READING TEXT:
-- BEGIN --

# My gum ball machine



## vikingcraftsman (Mar 31, 2006)

Ok I could not stand it and went out to the shop an build one. I will paint it some wild color.


----------



## CanuckGal (Nov 26, 2008)

Good work John. I have had a jar put aside for a while for one of these.


----------



## Dr.Zook (Sep 10, 2004)

Nice work John. If I made one of those, for my Grandkids, I'd have to use a gallon jug!


----------



## Bob N (Oct 12, 2004)

Way to go John and welcome to the gumball club. I have not thought of painting one, but I like that idea a lot.

Good job!


----------



## xplorx4 (Dec 1, 2008)

Good work John, Dr Z wish I had grandchildern to make one for!!


----------



## vikingcraftsman (Mar 31, 2006)

CanuckGal said:


> Good work John. I have had a jar put aside for a while for one of these.


 It is a kind of a fun project to make. My hands were aking from the rain. So using the drill and the sander kind of vibrated the pain away. LOL


----------



## vikingcraftsman (Mar 31, 2006)

The reson I made mine so small only 8 onces is because the kids will drain it. This way they will not get to much candy all at once. Just a thought.


----------



## vikingcraftsman (Mar 31, 2006)

xplorx4 said:


> Good work John, Dr Z wish I had grandchildern to make one for!!


 Jerry I don't have gran kids so I adopted the neighbor hood kids. The next door neighbor lady had daughters who I watched grow up. They now have little kids. So they think I am part of their family any way.


----------



## Frank Lee (Nov 29, 2008)

-- END --

SUPPLIED INFORMATION:
-- BEGIN --

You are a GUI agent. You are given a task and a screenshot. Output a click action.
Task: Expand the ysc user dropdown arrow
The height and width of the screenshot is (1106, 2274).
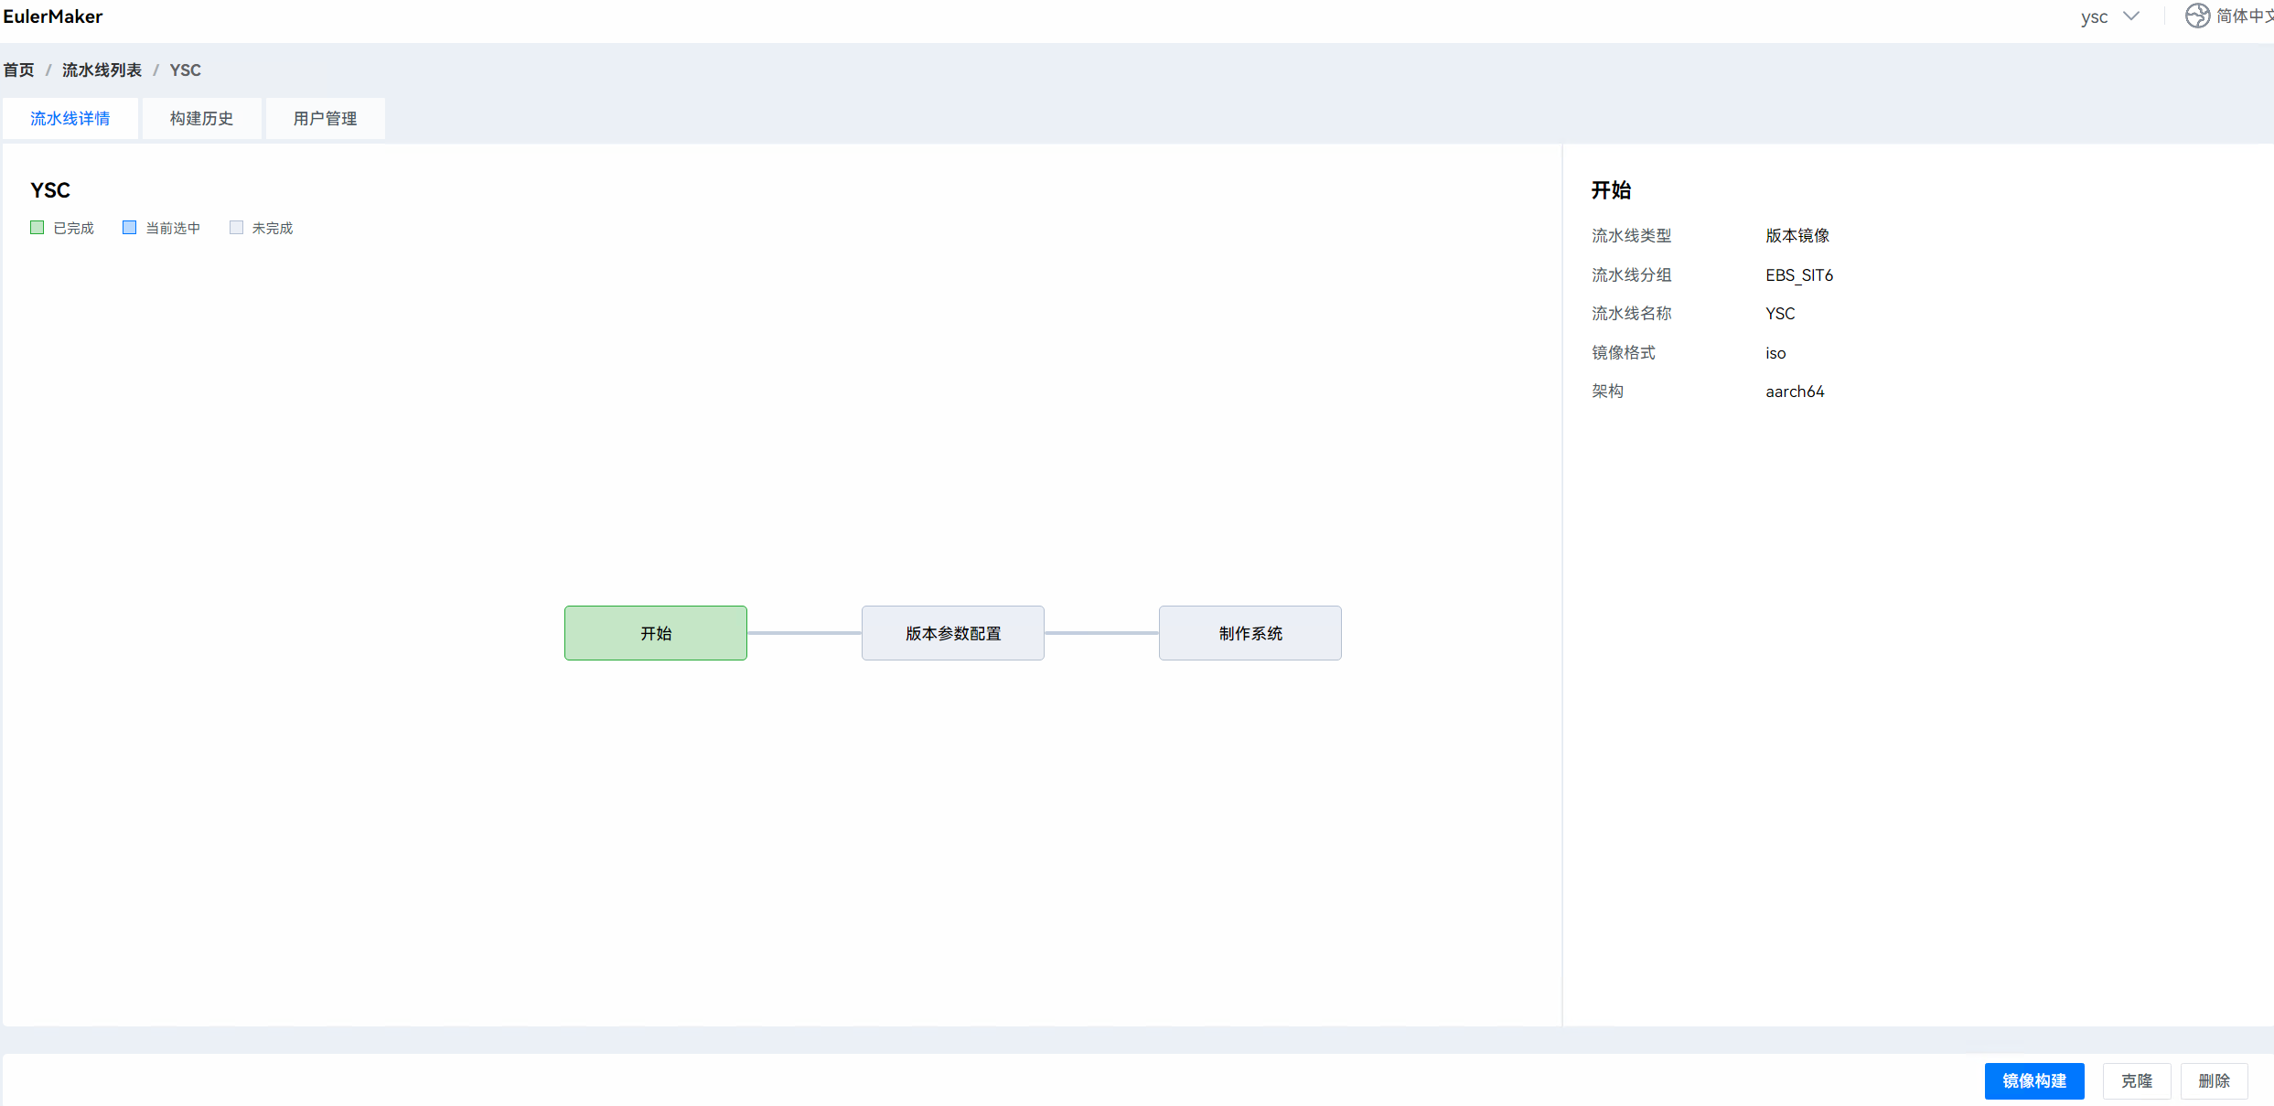[x=2131, y=16]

-- END --

THINGS TO DO:
A - In the gum ball machine thread, why did vikingcraftsman make his machine so small?
B - Please say whether each statement agrees with the gum ball machine thread, answering yes or no and quoting the deciding words: (i) Dr.Zook says a machine for his grandkids would need a gallon jug. (ii) Bob N has already painted one of his own machines. (iii) vikingcraftsman has grandchildren of his own.

SOLUTIONS IN ORDER:
A - So the kids will not get too much candy all at once, since they will drain it.

B -
(i) Yes: "If I made one of those, for my Grandkids, I'd have to use a gallon jug!"
(ii) No: "I have not thought of painting one, but I like that idea a lot."
(iii) No: "Jerry I don't have gran kids so I adopted the neighbor hood kids."